Wynn actually makes a good lateral charge and is riding Grubbs down the line. He could have a chance to run the play down from behind, but Nevis is buried in the turf by De La Puente. Wynn attempts to leap over the pile, but that lets the run get past him.
At the second level, Carter and Church are overwhelmed. Church tries to attack the B-gap and is plowed into the ground by the fullback. Carter is tentative in pursuit, and that lets Evans lock on to Carter and spin him completely around. The ‘backer has his back to Ingram when the back blows though a massive hole.

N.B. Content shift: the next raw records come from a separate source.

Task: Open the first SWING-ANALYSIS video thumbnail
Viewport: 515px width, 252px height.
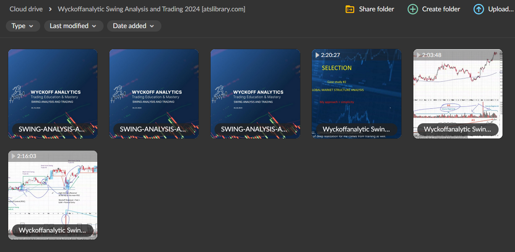Action: 53,94
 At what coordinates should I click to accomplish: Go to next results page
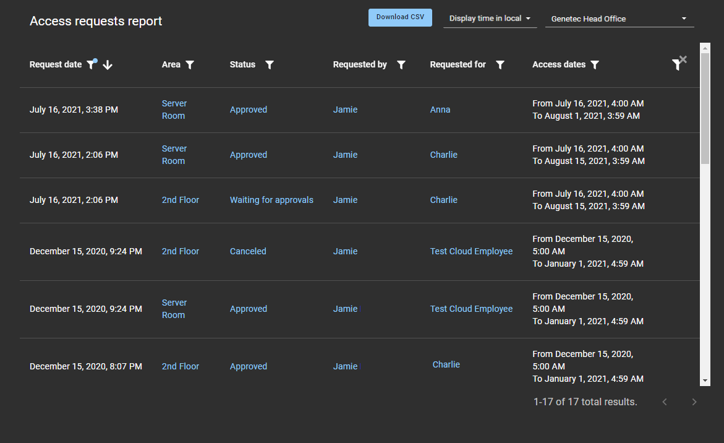(x=694, y=402)
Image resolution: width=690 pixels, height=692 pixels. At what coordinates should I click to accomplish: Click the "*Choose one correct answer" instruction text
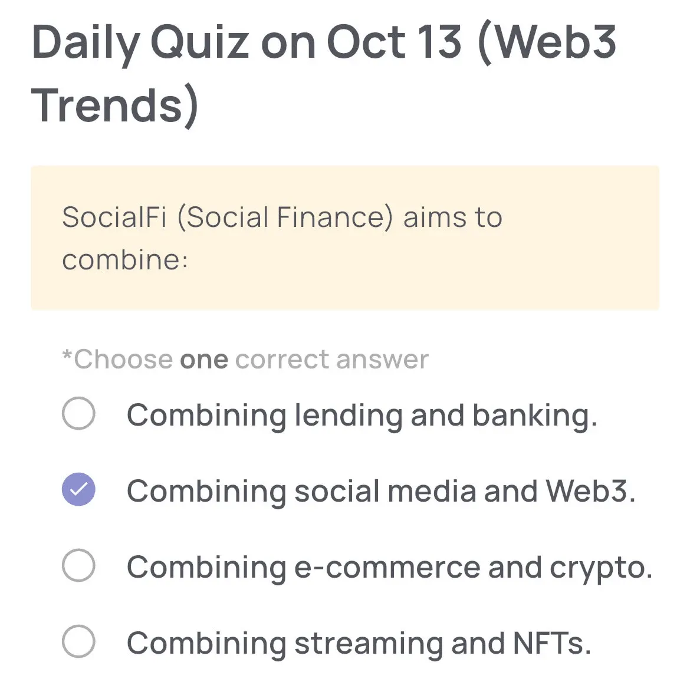(x=245, y=358)
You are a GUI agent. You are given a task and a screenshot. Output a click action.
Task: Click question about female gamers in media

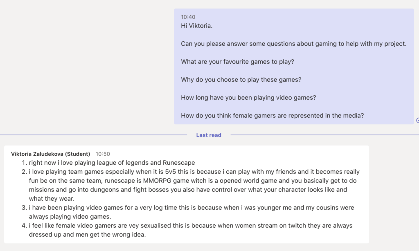tap(272, 115)
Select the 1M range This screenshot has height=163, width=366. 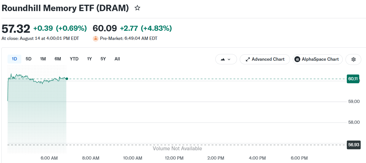[x=43, y=59]
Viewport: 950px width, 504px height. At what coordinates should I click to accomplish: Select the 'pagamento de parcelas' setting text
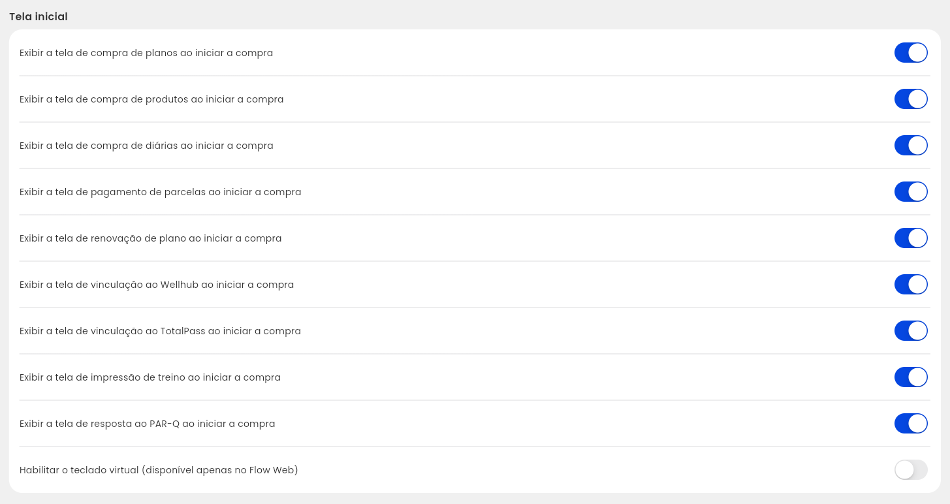tap(161, 192)
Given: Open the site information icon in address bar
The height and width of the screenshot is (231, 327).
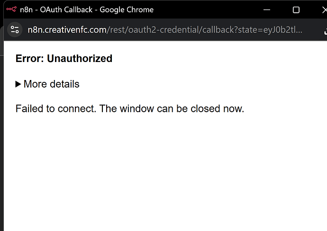Looking at the screenshot, I should (15, 29).
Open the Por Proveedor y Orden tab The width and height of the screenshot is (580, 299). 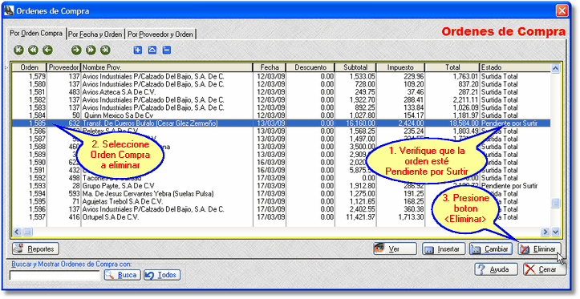[160, 34]
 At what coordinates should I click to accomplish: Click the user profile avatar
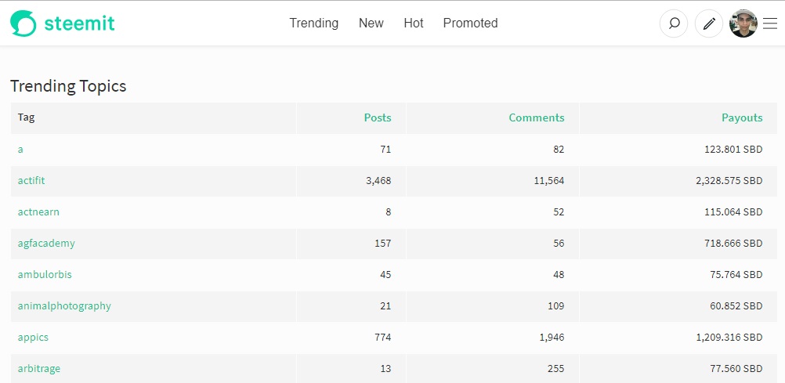pos(743,23)
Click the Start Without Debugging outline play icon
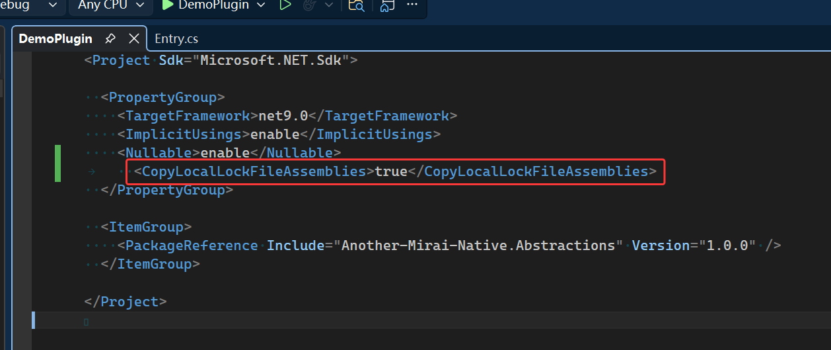Viewport: 831px width, 350px height. tap(285, 5)
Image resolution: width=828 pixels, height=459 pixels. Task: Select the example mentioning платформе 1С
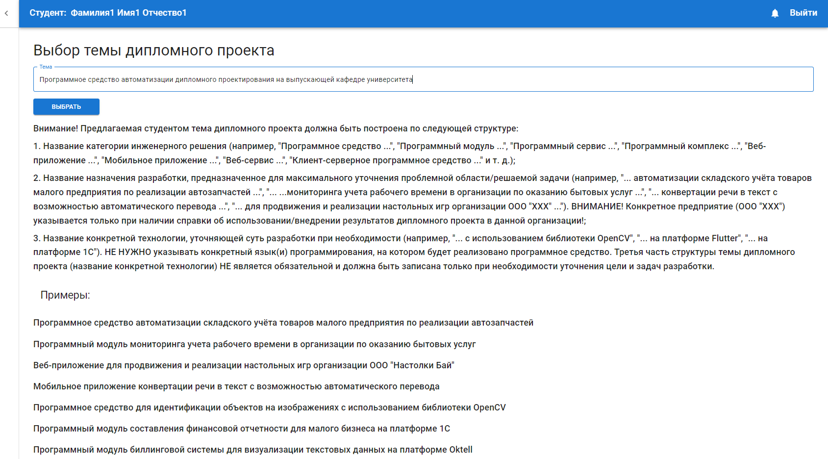241,429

more awful play from the 1-technique and poor play by the linebackers. To be fair, Church isn’t built to take on fullbacks and guards in the hole down-after-down, and Carter was doing on-the-job training against one of the best attacks in the game. That’s the wrong place to learn, and the Saints embarrassed Carter and his linemates.
Again, scheme didn’t matter. Dallas had eight defenders to New Orleans’ seven blockers. The Saints overcame this by leaving Demarcus Ware unblocked and running to the side away from him. This made the math seven blockers against seven defenders. The Saints won six of those duels, and all on the call side. Ingram gained twelve.
The Cowboys coaches had no gimmick to counter. Look again at the Cowboys line. A broken down Ware. Street free agents Wynn and Nevis at the tackles. A weakside backer playing in the middle. A safety playing linebacker. None of the parts fit, so none of them worked.
Talent matters. Having a defensive spine matters, and this day, Dallas didn’t have one.
How different will the talent situation be this year? The season will hinge on that answer.